Several lines of evidence suggested that Chlase is an intrinsic membrane protein and it may contain transit peptides at the N-terminal for chloroplast targeting (Terpstra 1978). Prediction of PmCLH subcellular localization revealed that PmCLHs may target distinct subcellular compartments, in which PmCLH1 is a potential chloroplast protein and PmCLH2 may exist as a cytoplasmic protein (Table 2). Even though there may be differences in distributions in cells, their enzymatic activities show that they effectively act on Chls and have a higher preference towards Chl b in vitro (Fig. 4). The substrate preference of full-length PmCLHs was the same as Chlase isolated from an alga (Phaeodactylum tricornutum) (Khalyfa et al. 1995); however, N-terminal-truncated PmCLHs exhibited functional inactivity unlike the in vitro activity of Chlase cloned from citrus (Citrus sinensis) (Harpaz-Saad et al. 2007; Azoulay-Shemer et al. 2008). Accordingly, it is thought that the N-terminal region of PmCLHs contains an important domain for their localization and activity. Furthermore, surfactants, such as Triton X-100, are commonly used in Chlase activity assays to facilitate protein solubilization. The influence of different concentrations of Triton X-100 on the relative Chlase activity was widely investigated (Moll and Stegwee 1978; Yang et al. 2007). According to our enzymatic assay, both PmCLHs efficiently degraded Chls at a final concentration of Triton X-100 of 0.24 %. When Triton X-100 was removed from the reaction buffer, the activities of PmCLHs remained stable but showed a marked change in the substrate preference, especially PmCLH2 (Fig. 4). It is likely that both surfactant-Chl and surfactant-Chlase interactions influence the substrate preference of PmCLHs (Michalski et al. 1987; Fiedor et al. 1992).

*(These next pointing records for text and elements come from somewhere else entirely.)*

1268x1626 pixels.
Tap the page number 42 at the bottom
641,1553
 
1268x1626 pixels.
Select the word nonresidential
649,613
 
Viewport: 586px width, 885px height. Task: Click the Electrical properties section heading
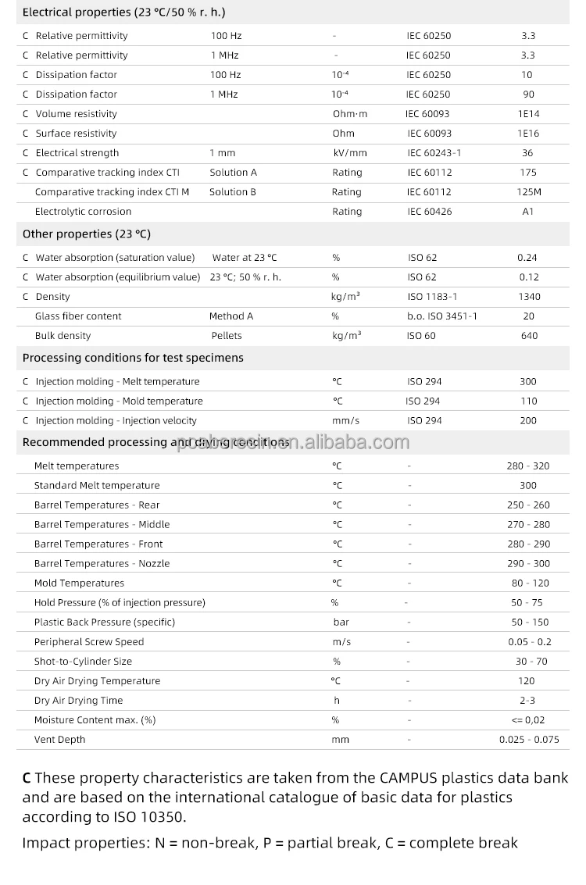click(x=124, y=12)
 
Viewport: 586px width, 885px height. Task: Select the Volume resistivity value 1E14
click(x=528, y=114)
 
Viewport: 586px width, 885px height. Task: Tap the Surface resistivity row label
click(x=76, y=134)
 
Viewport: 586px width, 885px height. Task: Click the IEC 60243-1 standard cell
click(x=434, y=153)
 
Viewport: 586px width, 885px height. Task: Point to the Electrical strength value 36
click(x=528, y=153)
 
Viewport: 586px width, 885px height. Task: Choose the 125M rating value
click(x=528, y=192)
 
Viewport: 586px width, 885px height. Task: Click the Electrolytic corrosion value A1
click(x=528, y=212)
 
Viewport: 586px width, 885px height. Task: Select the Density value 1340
click(x=528, y=297)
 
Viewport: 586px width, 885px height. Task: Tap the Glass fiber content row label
click(x=78, y=316)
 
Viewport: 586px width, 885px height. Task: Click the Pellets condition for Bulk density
click(x=227, y=336)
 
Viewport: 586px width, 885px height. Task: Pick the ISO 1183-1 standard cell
click(x=432, y=297)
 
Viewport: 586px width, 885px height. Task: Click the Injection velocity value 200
click(x=528, y=421)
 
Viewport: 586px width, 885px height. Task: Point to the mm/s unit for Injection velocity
click(x=346, y=421)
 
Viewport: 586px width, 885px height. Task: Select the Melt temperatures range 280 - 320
click(x=528, y=466)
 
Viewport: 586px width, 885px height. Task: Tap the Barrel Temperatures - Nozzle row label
click(x=102, y=564)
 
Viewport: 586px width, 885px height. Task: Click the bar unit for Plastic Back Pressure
click(x=341, y=623)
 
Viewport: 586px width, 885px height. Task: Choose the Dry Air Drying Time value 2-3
click(x=528, y=701)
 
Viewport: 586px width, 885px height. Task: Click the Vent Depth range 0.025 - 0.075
click(x=529, y=740)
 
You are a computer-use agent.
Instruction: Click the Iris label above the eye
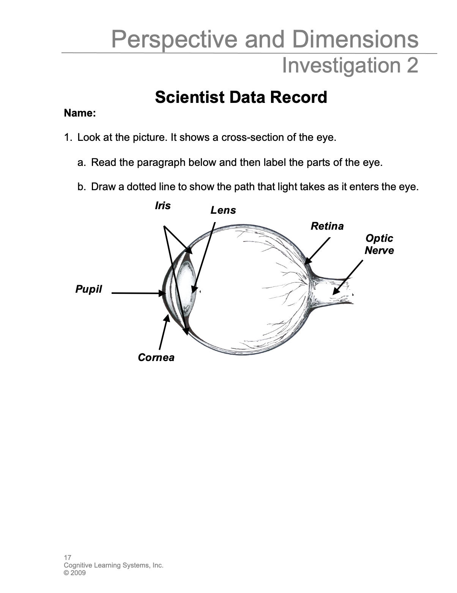(163, 206)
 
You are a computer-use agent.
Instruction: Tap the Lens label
(223, 210)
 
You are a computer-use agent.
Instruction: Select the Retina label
(327, 226)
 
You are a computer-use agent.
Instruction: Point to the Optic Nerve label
(379, 244)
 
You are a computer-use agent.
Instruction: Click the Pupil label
(88, 289)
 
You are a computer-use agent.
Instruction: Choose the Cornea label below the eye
(156, 358)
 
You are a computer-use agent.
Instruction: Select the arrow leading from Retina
(318, 250)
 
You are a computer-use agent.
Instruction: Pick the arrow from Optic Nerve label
(348, 277)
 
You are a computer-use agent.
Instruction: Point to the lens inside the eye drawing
(186, 289)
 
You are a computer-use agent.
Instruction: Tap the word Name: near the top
(80, 113)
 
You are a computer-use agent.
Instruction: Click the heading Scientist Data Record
(241, 97)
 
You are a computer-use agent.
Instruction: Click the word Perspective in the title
(175, 39)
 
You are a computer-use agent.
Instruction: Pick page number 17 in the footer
(68, 558)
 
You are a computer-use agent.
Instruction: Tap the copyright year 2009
(78, 573)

It is known that Chlase contains a lipase motif and plays a role as a serine hydrolase (Tsuchiya et al. 2003). However, the crystal structure or three-dimensional structural model analysis of Chlase has never been carried out. Herein, we constructed the predicted tertiary structures of PmCLHs and AtCLHs using the I-TASSER program. The data revealed that PmCLHs and AtCLHs shared a highly similar folding topology, eight β-strands (nine in PmCLH2) flanked by 6–8 α-helices, and the catalytic triad located at the C-terminal end of the central β-strand (Fig. 1). The folding structure adapted to a specific α/β hydrolase fold commonly exists in hydrolytic enzymes (Ollis et al. 1992). The α/β hydrolase fold also forms the core structure of several lipases (Kim et al. 1997). Structural analysis of lipase indicated that a surface loop, named the lid-domain, controls accessibility of the substrate to the catalytic site (Miled et al. 2000). Surprisingly, a similar surface loop structure was found in our modeling, including residues 255–279 in PmCLH1, 240–264 in PmCLH2, 244–271 in AtCLH1, and 245–269 in AtCLH2 (Fig. 1a, b). Thus, we propose that the lid-like structure located downstream of the conserved catalytic histidine residue is important for controlling substrate access to the active site of Chlase.